### AIM OF THE EXERCISE
Every line in the entries where "agent" is found should be copied.

Stored records:
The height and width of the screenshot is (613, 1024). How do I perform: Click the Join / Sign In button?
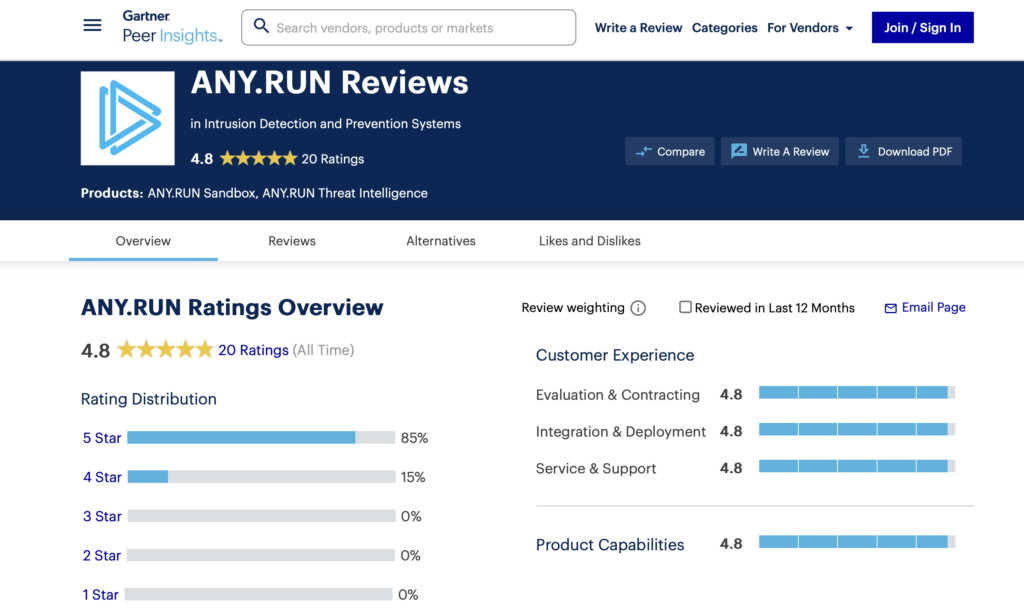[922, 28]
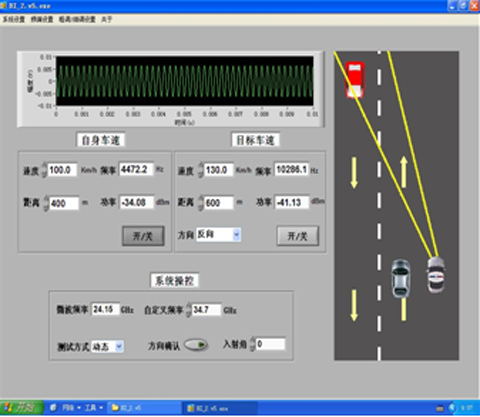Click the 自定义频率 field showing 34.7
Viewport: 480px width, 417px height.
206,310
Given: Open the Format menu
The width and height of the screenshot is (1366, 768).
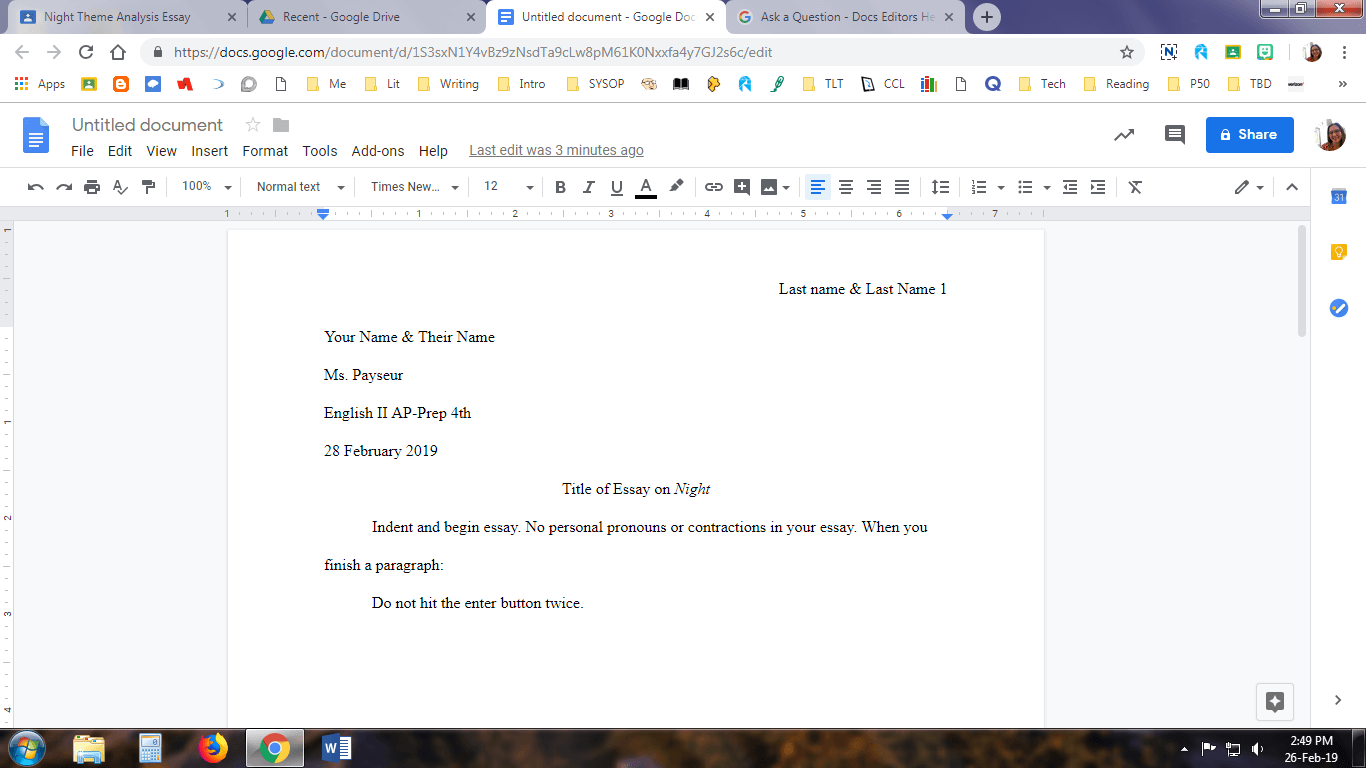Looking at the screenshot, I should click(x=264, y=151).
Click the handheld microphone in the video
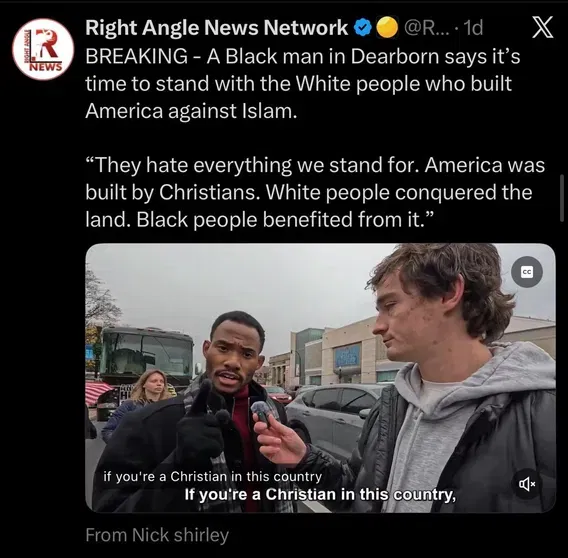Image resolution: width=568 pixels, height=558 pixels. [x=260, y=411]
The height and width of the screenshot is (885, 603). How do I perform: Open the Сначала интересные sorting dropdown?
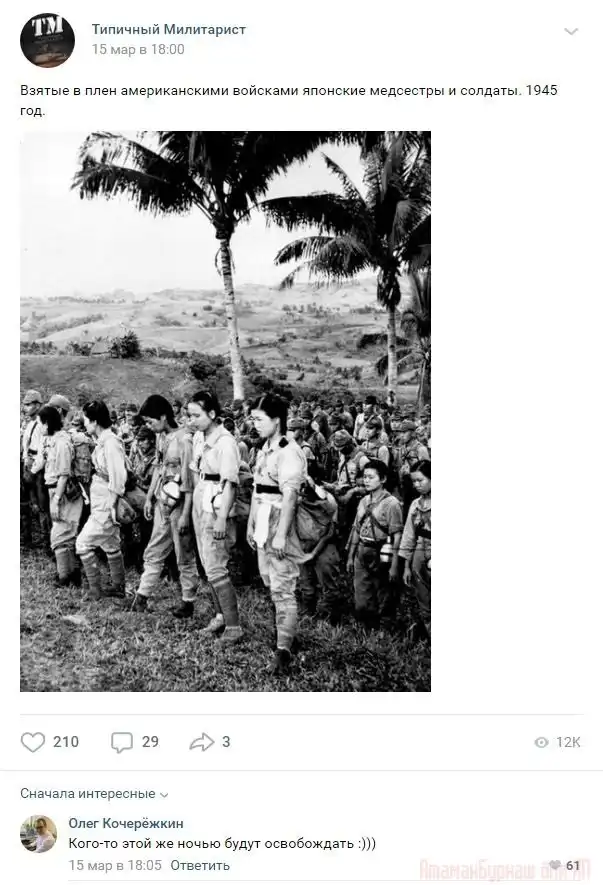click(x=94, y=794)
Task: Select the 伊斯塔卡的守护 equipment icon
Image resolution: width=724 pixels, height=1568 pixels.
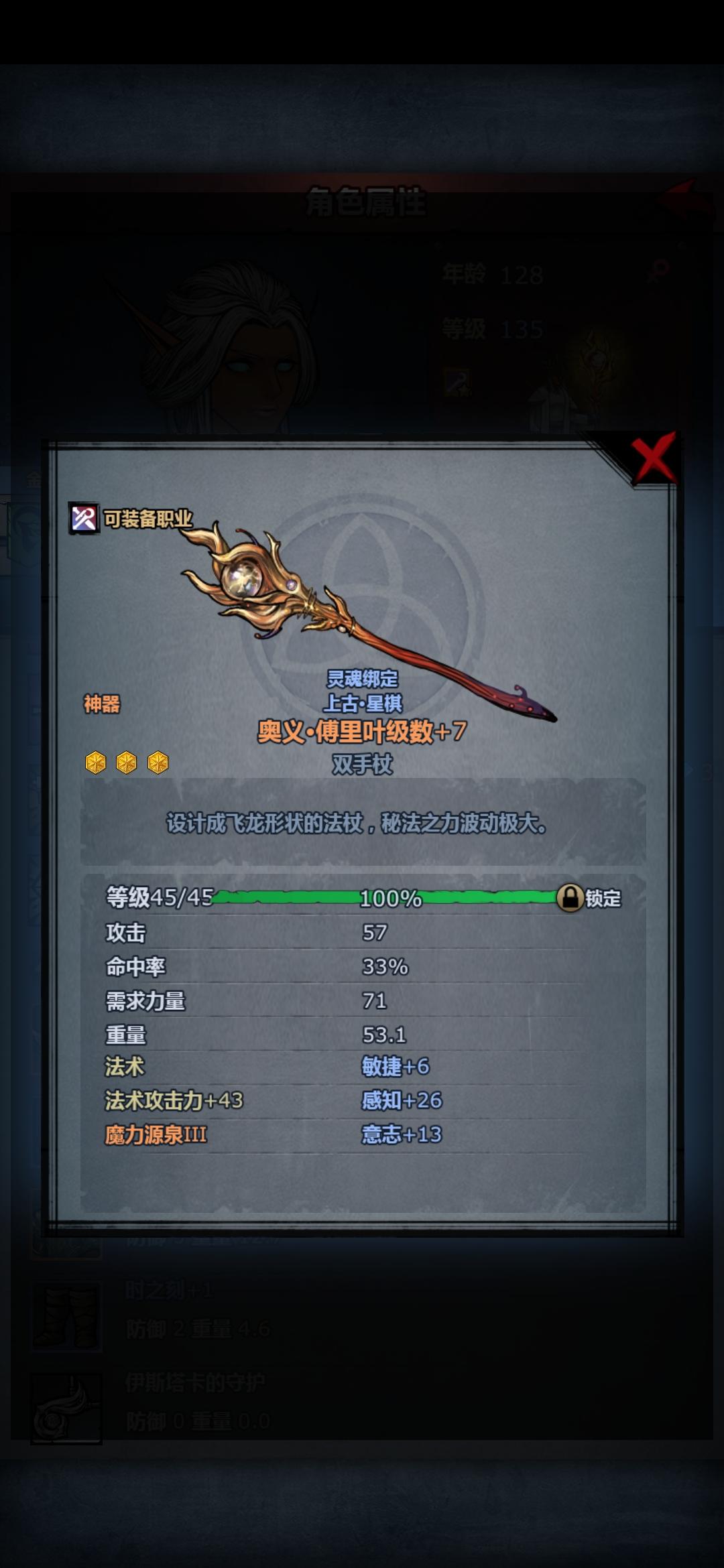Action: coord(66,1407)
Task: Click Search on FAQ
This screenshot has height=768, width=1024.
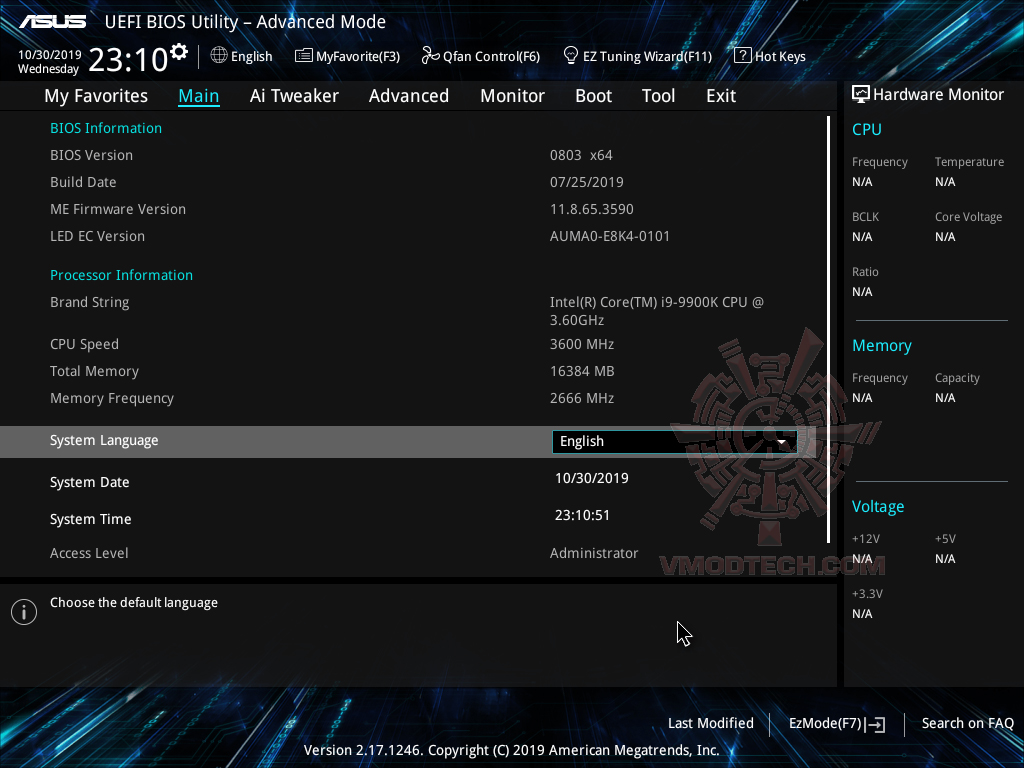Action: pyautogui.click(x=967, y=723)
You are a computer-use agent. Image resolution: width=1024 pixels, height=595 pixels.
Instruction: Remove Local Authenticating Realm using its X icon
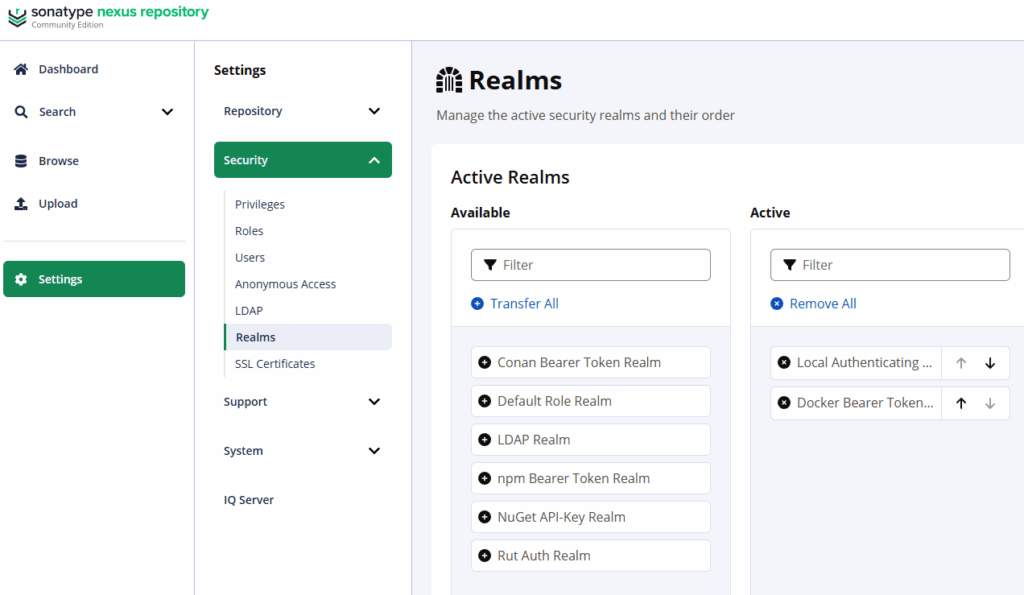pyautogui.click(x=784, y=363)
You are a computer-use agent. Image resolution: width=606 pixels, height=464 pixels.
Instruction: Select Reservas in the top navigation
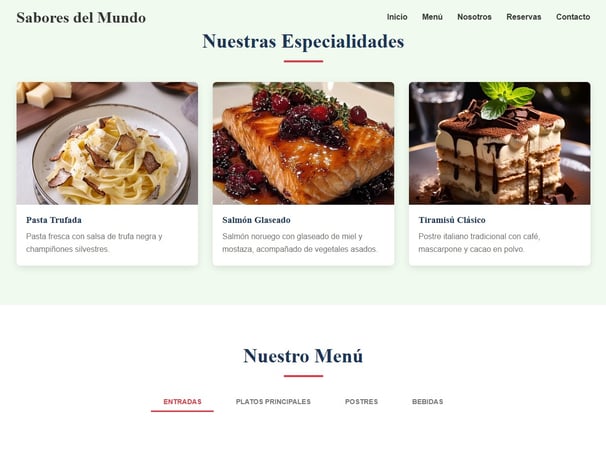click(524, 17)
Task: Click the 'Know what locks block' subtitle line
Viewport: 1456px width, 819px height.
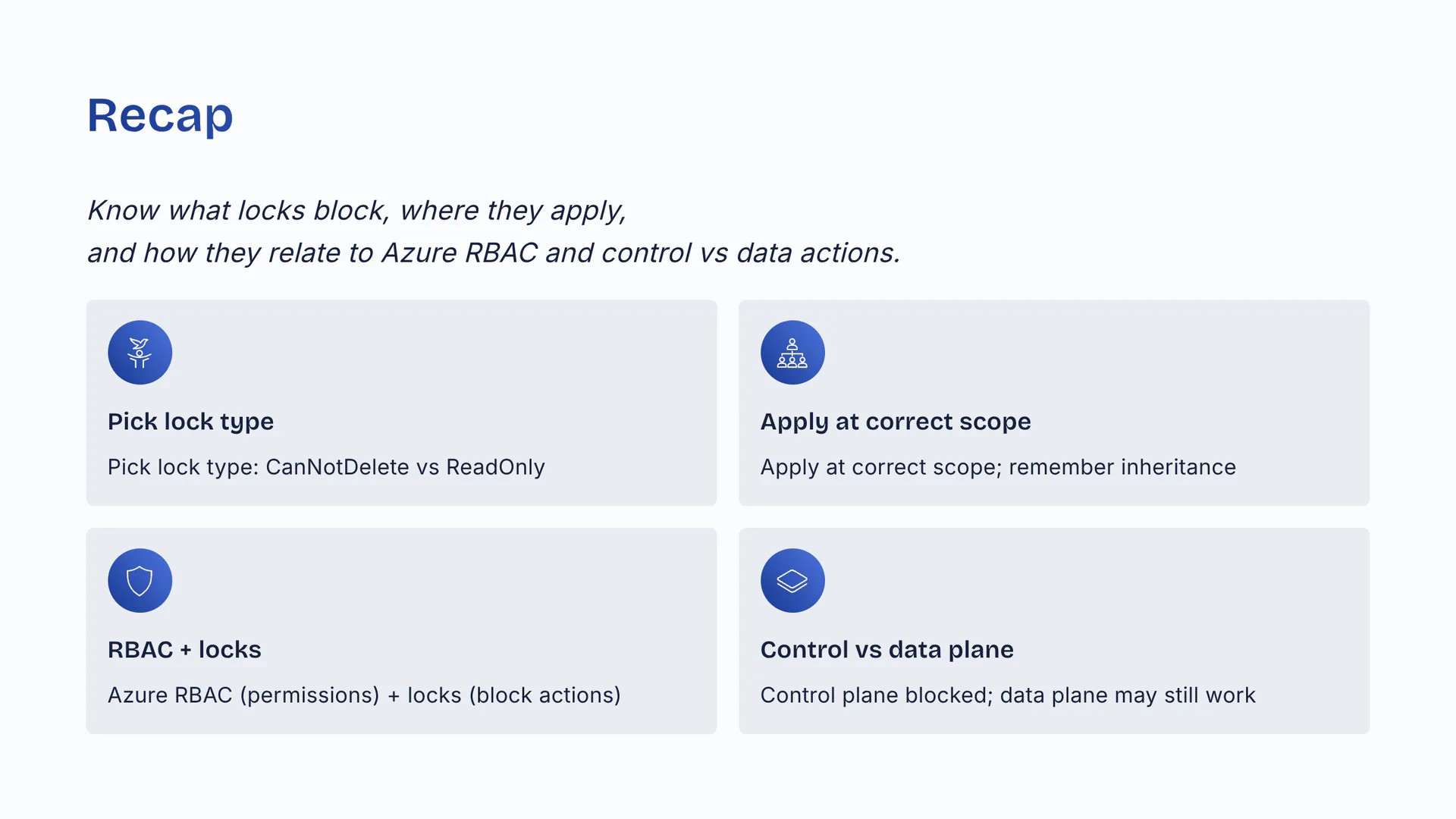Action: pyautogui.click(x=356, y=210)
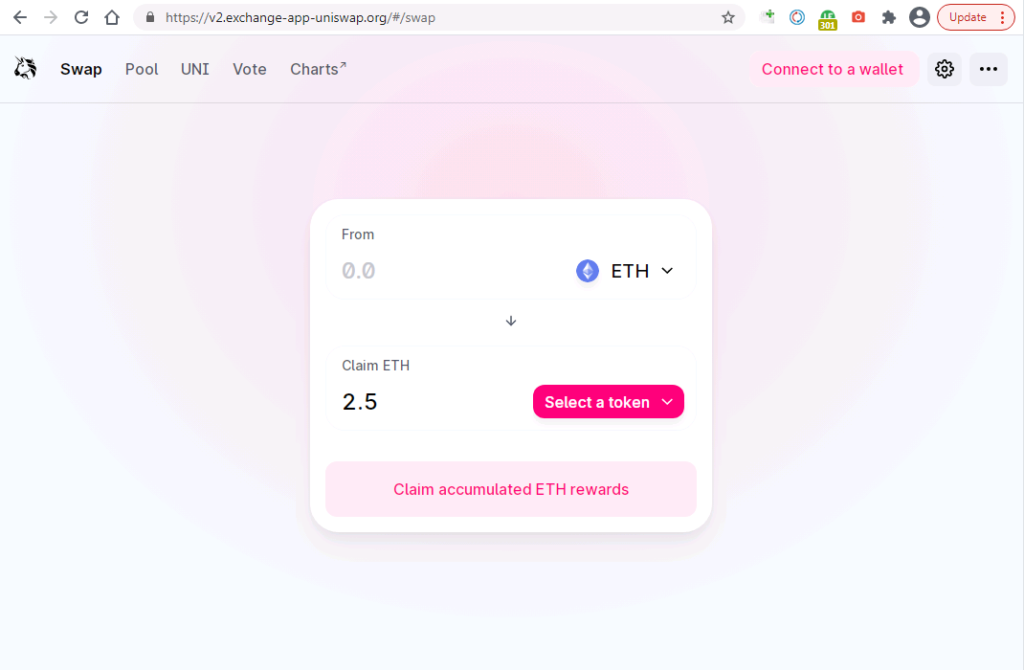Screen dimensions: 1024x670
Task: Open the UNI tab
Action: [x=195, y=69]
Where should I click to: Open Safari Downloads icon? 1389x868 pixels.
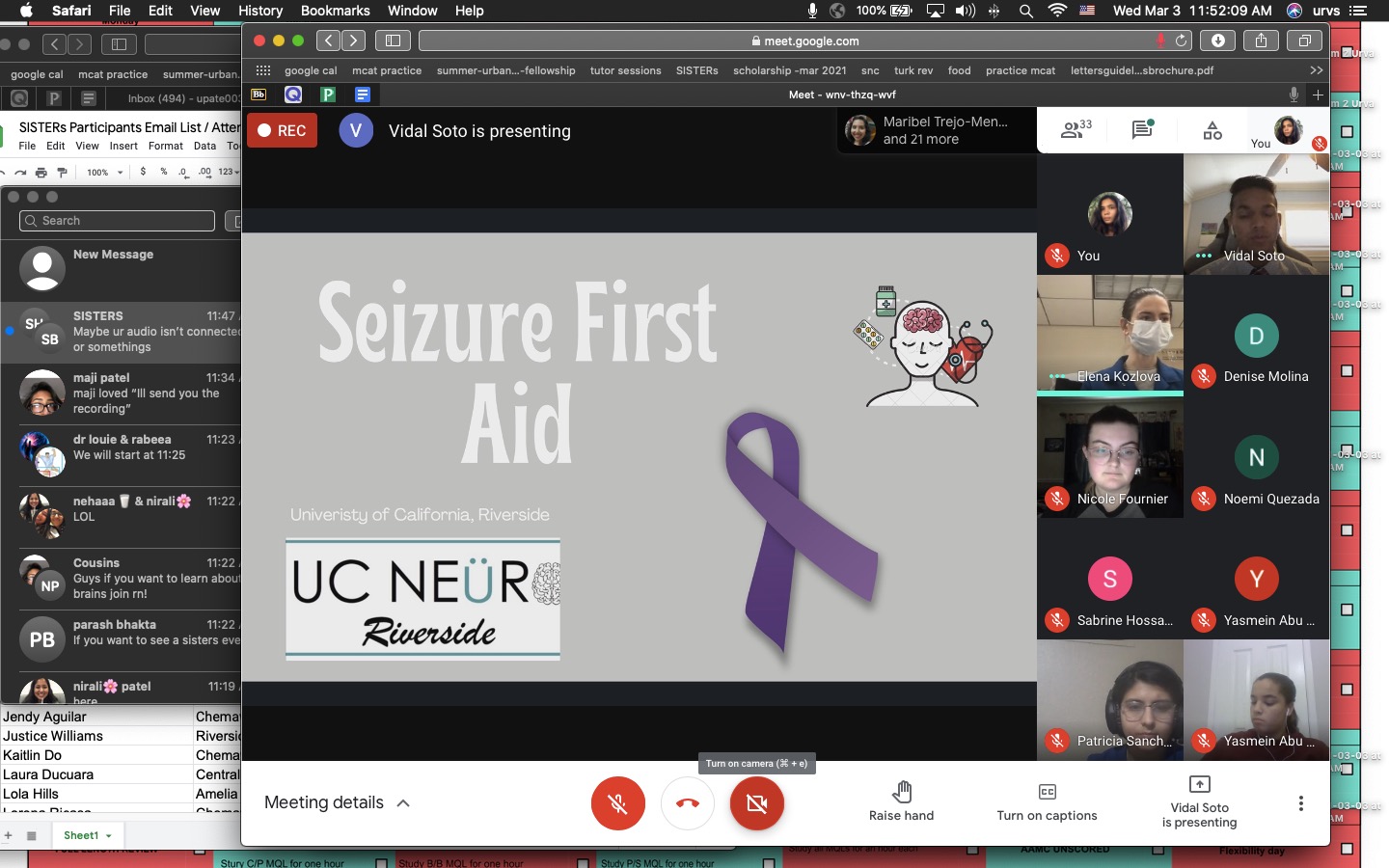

### EXERCISE ANSWER
You are a computer-use agent. Image resolution: width=1024 pixels, height=595 pixels.
You are a computer-use agent. Image resolution: width=606 pixels, height=464 pixels.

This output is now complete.